Alexander David Michael Bruce (born 5 July 1948 in Shimla, India) is a British entrepreneur who has been involved in the international brewing and leisure industry since 1966, in a career that has covered both production and retailing.

Early life
He attended Cheltenham College. His father died when he was young.

Career 
Bruce began his career in 1966, brewing with both Courage Brewery and Theakston Brewery (in North Yorkshire) for six years. This was immediately followed by six years licensed retail work with Charram Ltd and The Star Group of Companies.

Firkin Brewery

Bruce went on to found the Firkin Pub chain and Bruce's Brewery, which started as a single pub in Elephant and Castle, London, in 1979. Peter Austin oversaw his choice of kit and the design for its small basement brewery. He borrowed £10,000, secured against his house, and opened the Goose and Firkin at 47 Borough Road (A3202) next to the junction of Southwark Bridge Road and a railway bridge leading to Blackfriars station over the river to the north, and close to the Ministry of Sound and the Student Centre of the Polytechnic of the South Bank (now London South Bank University). The pub is now the Duke of York. By 1986 he had six Firkin pubs and ten by 1988, turning over £3m; at the time Britain had 75,000 pubs. The pubs sold their own beer, Dogbolter. Each pub cost around £250,000. The Firkin motto was Usque ad Mortem Bibendum.

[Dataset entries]
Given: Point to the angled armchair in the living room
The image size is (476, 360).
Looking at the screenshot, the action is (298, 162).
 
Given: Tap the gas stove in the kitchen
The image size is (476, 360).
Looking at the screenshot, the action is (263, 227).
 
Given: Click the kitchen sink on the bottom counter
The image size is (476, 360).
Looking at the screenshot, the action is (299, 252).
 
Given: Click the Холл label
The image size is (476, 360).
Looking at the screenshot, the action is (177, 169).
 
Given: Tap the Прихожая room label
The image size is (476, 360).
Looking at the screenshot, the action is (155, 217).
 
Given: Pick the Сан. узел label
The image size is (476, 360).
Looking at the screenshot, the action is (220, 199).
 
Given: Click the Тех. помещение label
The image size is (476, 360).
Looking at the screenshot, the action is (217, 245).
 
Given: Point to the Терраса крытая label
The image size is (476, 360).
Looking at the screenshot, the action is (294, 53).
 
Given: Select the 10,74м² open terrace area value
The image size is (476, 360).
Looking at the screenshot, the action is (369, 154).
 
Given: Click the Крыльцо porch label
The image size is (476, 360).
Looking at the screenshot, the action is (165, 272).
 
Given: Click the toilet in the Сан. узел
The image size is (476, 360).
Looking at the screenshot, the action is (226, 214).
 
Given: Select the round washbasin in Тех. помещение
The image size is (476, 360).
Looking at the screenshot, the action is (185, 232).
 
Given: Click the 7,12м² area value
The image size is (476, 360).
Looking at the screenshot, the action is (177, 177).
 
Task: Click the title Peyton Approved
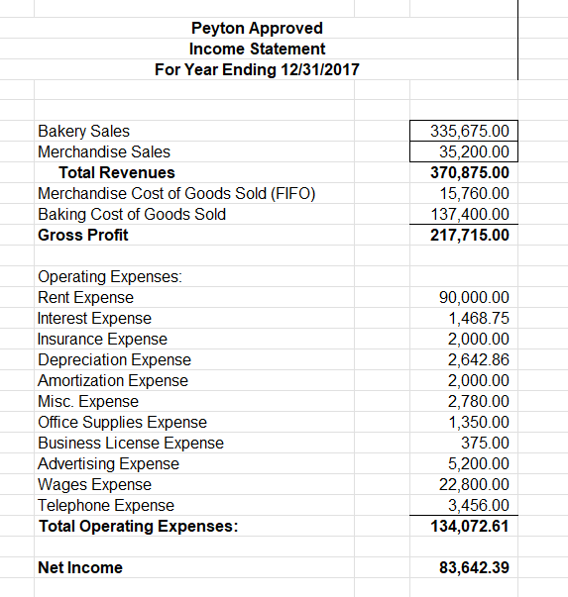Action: (257, 28)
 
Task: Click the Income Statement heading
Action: (257, 49)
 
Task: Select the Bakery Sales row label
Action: (83, 131)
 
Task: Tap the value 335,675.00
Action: (471, 131)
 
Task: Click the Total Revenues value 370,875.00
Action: (471, 172)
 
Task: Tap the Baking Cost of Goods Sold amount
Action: (471, 214)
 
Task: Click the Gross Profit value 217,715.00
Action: (471, 235)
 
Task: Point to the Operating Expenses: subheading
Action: (110, 277)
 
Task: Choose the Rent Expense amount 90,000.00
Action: (474, 297)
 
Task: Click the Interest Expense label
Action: (94, 318)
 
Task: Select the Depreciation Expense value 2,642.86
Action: (479, 359)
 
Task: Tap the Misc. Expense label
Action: (88, 401)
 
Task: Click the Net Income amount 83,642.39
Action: (474, 567)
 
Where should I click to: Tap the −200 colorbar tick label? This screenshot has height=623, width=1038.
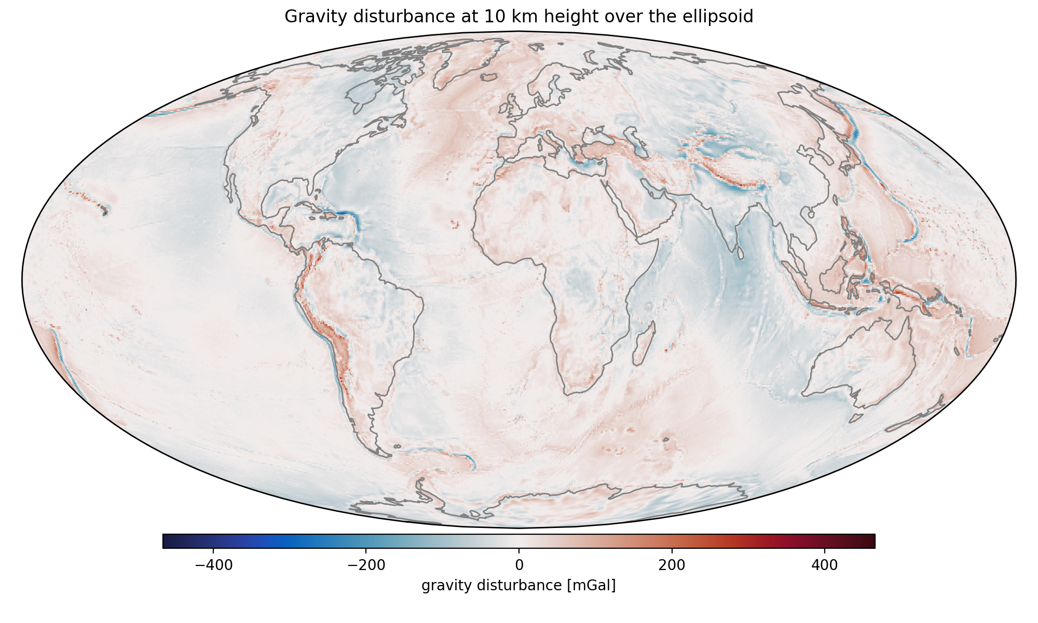pos(365,565)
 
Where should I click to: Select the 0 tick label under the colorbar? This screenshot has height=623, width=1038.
pos(519,565)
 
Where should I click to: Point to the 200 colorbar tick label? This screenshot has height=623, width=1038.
pos(672,565)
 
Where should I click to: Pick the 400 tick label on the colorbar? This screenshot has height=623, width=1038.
pos(824,565)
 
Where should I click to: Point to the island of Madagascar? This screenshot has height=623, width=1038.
pos(644,343)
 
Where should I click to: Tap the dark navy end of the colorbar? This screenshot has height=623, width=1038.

• [Questions to answer]
a – Write out the part of the article about Bruce between "Alexander David Michael" and "Group of Companies.", inclusive, word for word.
b – Answer these questions from the article about Bruce:
(i) Which school did Bruce attend?
(ii) In what year did the first Firkin pub open?
(iii) What was the name of the beer the Firkin pubs sold?
c – Extend the article about Bruce with new text that picks up after its final sentence.
The entries come from a separate source.

• [Answers by task]
a –
Alexander David Michael Bruce (born 5 July 1948 in Shimla, India) is a British entrepreneur who has been involved in the international brewing and leisure industry since 1966, in a career that has covered both production and retailing.

Early life
He attended Cheltenham College. His father died when he was young.

Career 
Bruce began his career in 1966, brewing with both Courage Brewery and Theakston Brewery (in North Yorkshire) for six years. This was immediately followed by six years licensed retail work with Charram Ltd and The Star Group of Companies.

b –
(i) Cheltenham College
(ii) 1979
(iii) Dogbolter

c –
In February 1988, Bruce put his eleven Firkin pubs up for sale, selling them for £6.6m in May 1988 to Midsummer Leisure. The chain would grow to 170 sites under a succession of owners until it was bought in 1999 by Punch Taverns, who retired the brand the following year. 

Following the sale of the Firkin pubs and Bruce's Brewery, Bruce, together with his wife, Louise, set up The Bruce Trust and Bruce Foundation to provide canal boats for holidays for the disabled.

The Capital Pub Company
Bruce was Non-Executive Director of The Capital Pub Company PLC, which he co-founded with Clive Watson. The Capital Pub Company PLC raised over £15million under the EIS and was admitted to AIM in June 2007. It was acquired by Greene King for £93m in July 2011.

Grosvenor Inns
Bruce was Executive Director of Grosvenor Inns PLC, where he was responsible for the roll-out of the Slug and Lettuce brand, where he worked with Tim Thwaites.

In October 2011, again with Clive Watson, Bruce co-founded The City Pub Co East and The City Pub Co West, raising £28m in EIS funds.

Cobbs Farm
Bruce is chairman of Cobbs Farm Co., a Hungerford-based multi-site farm shop business established in 2006 as The Country Food and Dining Company.

West Berkshire Brewery plc 
Bruce became chairman of West Berkshire Brewery plc on 28 March 2013, promoting the business to potential investors with the prospect of selling it for up to £150 million. The business went into administration on 23 December 2021, thereafter his appointment being terminated. According to the administrators, the collapse of the business reflected its unprofitability since 2016. Unsecured creditors included HMRC and Hawkridge Distillers.

In August 2021, several former staff of the West Berkshire Brewery plc made allegations against the West Berkshire Brewery plc of sexism and bullying.

Hawkridge Distillers Ltd 
It was announced on 15 August 2021 that Bruce was appointed non-executive chairman of Hawkridge Distillers Ltd, a gin distilling and marketing business.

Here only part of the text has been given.